Where a (good) built wheel may help is in giving you a comparator for the right level of tension, which is important too. But it's easier to use another wheel for that.

chrisbainbridge:
Cheers all. I will take the plunge and see what happens. Worst case I will need new pretend old wheels.  Est case I will have reconditioned original wheels and will have learnt to build a wheel.

drossall:
It's all fairly straightforward and logical. I only build wheels for my own use, and therefore only do it occasionally. So the thing I quite often get wrong is failing to align the valve hole with a set of (near) parallel spokes. If you align it instead with a set of crossed spokes, there's less room to get the pump in. Fixing that means redoing the lacing, which is annoying, although it's generally easy to spot it early. If I built wheels more often, I'd have got into a method that avoided it, but instead I have to think it out each time.

Otherwise, just go at it methodically and tension the spokes as a whole set, and in stages. The rest is not much different from truing a wheel.

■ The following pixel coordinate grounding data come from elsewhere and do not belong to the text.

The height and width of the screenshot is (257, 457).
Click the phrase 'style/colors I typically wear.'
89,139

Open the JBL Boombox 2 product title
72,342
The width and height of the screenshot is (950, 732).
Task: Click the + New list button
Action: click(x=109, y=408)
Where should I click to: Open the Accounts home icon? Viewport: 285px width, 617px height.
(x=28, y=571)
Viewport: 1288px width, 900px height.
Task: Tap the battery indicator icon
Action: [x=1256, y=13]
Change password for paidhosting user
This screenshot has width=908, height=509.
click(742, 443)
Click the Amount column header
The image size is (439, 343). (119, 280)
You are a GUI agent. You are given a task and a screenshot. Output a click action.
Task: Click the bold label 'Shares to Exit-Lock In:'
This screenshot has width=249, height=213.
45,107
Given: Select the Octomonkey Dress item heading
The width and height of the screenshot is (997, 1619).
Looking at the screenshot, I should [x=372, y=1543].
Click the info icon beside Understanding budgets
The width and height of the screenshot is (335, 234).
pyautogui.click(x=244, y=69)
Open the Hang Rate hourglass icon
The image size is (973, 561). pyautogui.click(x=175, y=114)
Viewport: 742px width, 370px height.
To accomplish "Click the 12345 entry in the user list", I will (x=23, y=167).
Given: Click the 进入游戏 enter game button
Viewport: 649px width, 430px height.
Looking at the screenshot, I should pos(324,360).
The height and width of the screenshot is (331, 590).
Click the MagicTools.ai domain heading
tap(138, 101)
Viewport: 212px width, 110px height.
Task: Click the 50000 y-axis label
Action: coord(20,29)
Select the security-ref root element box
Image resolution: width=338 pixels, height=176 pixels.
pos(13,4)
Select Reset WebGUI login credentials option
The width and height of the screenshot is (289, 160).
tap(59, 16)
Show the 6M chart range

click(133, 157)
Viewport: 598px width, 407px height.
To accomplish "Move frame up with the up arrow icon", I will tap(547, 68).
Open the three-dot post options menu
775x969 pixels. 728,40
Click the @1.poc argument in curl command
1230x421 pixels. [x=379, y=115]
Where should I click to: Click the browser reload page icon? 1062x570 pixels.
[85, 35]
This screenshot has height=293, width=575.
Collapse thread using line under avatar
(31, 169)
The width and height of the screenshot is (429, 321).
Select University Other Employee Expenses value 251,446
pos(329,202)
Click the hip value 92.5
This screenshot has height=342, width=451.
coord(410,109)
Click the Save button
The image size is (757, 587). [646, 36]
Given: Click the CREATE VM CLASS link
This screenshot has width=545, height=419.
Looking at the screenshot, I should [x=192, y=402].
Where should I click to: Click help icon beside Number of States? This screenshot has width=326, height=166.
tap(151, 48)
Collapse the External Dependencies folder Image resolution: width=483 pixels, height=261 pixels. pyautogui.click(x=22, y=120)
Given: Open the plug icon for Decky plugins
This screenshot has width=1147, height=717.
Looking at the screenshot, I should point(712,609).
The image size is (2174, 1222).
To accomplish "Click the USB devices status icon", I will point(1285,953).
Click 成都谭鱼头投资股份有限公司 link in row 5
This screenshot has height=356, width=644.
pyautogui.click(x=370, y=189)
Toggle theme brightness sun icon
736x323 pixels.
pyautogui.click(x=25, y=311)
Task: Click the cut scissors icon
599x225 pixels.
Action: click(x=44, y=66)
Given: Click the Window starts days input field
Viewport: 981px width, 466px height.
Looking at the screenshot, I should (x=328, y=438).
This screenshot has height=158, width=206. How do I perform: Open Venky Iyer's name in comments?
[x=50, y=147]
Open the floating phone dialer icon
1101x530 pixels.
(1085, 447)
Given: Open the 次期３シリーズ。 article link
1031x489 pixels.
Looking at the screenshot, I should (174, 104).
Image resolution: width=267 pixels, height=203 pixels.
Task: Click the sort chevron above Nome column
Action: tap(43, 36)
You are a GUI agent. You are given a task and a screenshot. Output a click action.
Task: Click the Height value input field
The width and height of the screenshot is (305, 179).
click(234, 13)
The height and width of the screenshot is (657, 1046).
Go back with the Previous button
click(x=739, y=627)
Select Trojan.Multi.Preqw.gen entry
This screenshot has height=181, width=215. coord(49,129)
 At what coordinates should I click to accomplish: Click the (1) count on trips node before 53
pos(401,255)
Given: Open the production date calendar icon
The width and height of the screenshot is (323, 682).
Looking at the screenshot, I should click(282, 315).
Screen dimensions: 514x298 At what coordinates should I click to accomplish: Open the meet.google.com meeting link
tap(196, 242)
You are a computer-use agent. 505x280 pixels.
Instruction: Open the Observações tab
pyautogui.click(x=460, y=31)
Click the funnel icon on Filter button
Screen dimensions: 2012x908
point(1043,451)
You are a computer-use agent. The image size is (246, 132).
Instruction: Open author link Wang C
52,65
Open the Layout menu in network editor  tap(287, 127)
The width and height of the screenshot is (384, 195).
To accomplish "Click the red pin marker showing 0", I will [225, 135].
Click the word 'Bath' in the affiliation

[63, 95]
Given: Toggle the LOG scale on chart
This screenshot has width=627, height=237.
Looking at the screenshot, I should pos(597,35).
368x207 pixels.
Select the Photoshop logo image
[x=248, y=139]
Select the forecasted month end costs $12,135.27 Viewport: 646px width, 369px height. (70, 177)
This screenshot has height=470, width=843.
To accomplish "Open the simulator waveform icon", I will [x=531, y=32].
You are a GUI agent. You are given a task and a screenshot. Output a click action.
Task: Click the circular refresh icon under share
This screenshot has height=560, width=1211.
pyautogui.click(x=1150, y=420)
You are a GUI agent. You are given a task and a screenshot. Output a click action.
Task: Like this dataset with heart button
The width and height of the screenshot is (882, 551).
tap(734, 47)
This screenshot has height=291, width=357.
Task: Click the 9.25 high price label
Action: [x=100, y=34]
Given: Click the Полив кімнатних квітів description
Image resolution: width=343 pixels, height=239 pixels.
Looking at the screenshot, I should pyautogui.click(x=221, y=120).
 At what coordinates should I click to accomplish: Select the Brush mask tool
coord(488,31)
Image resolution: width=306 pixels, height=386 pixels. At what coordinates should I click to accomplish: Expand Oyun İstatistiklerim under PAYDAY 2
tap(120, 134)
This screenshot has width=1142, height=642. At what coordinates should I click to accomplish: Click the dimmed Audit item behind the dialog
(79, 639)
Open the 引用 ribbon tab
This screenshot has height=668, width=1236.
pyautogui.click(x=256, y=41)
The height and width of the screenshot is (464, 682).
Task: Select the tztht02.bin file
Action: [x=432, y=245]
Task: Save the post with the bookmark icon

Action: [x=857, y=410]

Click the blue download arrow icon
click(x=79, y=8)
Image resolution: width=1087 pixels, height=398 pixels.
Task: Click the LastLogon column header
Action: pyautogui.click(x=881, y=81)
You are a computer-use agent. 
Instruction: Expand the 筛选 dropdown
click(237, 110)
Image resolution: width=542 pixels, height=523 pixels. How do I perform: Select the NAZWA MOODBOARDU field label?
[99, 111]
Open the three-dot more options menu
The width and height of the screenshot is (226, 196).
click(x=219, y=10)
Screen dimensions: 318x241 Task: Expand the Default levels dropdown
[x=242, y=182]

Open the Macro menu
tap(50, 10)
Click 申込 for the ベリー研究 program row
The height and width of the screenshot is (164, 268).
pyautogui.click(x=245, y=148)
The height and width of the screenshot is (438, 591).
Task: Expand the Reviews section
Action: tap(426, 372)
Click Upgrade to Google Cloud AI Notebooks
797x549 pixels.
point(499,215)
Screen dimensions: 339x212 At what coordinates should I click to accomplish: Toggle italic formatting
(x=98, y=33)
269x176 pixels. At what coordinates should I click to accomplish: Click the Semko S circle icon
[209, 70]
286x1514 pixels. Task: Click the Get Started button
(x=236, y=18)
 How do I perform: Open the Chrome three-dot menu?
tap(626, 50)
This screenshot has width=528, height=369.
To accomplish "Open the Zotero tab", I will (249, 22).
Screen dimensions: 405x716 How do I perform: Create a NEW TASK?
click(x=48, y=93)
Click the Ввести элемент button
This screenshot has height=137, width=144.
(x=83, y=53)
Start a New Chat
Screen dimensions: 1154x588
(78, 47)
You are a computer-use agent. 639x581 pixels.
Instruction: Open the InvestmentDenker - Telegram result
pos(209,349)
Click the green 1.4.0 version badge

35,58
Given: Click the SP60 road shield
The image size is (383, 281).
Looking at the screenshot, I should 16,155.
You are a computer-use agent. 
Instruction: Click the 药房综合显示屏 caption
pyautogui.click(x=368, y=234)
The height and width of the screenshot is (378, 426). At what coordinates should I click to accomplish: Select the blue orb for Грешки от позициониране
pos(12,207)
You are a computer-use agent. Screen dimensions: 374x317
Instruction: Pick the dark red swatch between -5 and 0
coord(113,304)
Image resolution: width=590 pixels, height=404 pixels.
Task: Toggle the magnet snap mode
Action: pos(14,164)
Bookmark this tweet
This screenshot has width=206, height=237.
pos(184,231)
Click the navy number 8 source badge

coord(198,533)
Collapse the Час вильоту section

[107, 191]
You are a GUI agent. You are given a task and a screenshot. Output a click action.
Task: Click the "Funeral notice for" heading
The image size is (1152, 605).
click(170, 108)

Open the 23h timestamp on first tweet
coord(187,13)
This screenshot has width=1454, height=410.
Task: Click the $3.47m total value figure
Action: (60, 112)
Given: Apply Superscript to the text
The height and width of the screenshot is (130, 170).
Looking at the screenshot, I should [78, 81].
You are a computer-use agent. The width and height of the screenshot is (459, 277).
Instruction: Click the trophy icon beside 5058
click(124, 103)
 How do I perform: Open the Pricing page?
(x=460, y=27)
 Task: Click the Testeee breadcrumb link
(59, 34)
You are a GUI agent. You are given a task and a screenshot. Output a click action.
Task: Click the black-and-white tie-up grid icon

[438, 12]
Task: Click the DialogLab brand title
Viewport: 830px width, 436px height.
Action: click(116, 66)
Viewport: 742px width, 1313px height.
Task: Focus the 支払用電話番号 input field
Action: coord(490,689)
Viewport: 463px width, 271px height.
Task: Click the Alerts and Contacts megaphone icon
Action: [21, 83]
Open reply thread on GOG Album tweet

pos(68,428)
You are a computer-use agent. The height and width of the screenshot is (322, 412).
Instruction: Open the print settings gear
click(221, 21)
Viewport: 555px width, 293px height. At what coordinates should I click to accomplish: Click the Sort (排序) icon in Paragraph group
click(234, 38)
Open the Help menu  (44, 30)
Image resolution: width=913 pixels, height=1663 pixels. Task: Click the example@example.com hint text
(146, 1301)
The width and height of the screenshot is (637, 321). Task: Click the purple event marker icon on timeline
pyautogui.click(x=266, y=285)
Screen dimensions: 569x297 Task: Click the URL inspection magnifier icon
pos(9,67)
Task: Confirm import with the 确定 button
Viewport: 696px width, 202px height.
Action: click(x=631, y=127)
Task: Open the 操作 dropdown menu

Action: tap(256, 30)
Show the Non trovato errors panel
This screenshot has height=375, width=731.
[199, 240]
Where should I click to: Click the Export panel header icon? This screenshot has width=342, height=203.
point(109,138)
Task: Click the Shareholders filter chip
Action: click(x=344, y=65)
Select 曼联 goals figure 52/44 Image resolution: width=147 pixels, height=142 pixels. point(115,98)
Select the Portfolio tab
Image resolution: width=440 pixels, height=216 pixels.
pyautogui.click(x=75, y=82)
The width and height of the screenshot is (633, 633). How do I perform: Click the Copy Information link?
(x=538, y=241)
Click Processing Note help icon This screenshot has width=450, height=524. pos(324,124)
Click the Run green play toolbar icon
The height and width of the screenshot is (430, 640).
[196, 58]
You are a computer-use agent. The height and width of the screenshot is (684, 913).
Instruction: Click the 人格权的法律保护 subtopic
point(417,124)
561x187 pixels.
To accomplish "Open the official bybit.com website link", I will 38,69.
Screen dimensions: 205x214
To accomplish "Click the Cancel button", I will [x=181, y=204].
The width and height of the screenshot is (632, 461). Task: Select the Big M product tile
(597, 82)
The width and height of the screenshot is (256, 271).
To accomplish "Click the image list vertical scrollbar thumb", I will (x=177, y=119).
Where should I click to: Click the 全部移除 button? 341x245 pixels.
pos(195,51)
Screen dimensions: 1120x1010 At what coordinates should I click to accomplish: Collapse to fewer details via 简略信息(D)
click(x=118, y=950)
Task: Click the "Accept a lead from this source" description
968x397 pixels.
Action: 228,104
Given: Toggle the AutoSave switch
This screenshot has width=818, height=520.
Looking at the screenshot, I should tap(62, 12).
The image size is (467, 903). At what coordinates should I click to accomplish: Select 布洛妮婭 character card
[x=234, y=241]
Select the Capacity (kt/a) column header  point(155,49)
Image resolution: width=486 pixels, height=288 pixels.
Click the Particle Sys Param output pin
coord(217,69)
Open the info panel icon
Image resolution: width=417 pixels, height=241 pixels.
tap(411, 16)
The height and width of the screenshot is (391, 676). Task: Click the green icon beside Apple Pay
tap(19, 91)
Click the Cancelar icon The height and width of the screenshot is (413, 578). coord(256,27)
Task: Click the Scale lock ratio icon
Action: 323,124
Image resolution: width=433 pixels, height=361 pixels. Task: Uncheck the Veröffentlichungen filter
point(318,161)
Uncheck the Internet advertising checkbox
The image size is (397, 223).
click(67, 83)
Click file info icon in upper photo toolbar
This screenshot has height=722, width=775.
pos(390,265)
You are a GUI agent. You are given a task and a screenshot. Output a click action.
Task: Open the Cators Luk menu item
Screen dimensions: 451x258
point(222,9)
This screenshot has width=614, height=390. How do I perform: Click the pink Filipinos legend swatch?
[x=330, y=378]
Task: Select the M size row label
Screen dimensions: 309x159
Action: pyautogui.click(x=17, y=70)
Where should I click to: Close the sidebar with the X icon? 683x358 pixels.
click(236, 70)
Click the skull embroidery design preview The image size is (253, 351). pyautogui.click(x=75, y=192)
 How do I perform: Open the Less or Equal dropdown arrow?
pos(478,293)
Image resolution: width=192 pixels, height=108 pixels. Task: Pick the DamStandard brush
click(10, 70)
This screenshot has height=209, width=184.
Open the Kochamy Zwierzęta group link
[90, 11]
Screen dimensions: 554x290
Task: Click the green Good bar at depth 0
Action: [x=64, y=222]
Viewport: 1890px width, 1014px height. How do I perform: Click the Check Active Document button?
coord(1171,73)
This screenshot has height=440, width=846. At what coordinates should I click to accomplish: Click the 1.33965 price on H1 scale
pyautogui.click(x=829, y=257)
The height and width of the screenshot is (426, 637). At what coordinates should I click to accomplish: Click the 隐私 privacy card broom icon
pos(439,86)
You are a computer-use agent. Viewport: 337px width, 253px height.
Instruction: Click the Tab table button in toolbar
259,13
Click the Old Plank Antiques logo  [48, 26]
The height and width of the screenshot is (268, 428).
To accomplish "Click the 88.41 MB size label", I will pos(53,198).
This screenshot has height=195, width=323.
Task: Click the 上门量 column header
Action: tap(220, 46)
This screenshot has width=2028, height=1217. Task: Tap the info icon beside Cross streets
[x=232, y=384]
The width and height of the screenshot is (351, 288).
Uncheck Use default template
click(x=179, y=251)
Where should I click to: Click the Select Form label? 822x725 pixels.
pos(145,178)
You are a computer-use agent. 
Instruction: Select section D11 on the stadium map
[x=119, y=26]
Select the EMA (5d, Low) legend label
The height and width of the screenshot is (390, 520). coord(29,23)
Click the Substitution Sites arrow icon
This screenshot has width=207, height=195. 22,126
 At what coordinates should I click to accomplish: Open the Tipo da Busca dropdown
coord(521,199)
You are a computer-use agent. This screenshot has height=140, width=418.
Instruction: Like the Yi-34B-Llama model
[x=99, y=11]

And in a minute, half a dozen people will come along and tell you (rightly) how important stress-relieving the wheel is ;D

caerau:
Building your own wheel might turn you on so much upon completion that stress relief is not confined to the spokes ;)

chrisbainbridge:
I took the plunge and tried unscrewing the spokes.  Despite being in place since 1975 they turned fairly easily!

I now need to take out the various relevant spokes and measure them and get the replacements and then I can do a one out one in to get my lacing correct.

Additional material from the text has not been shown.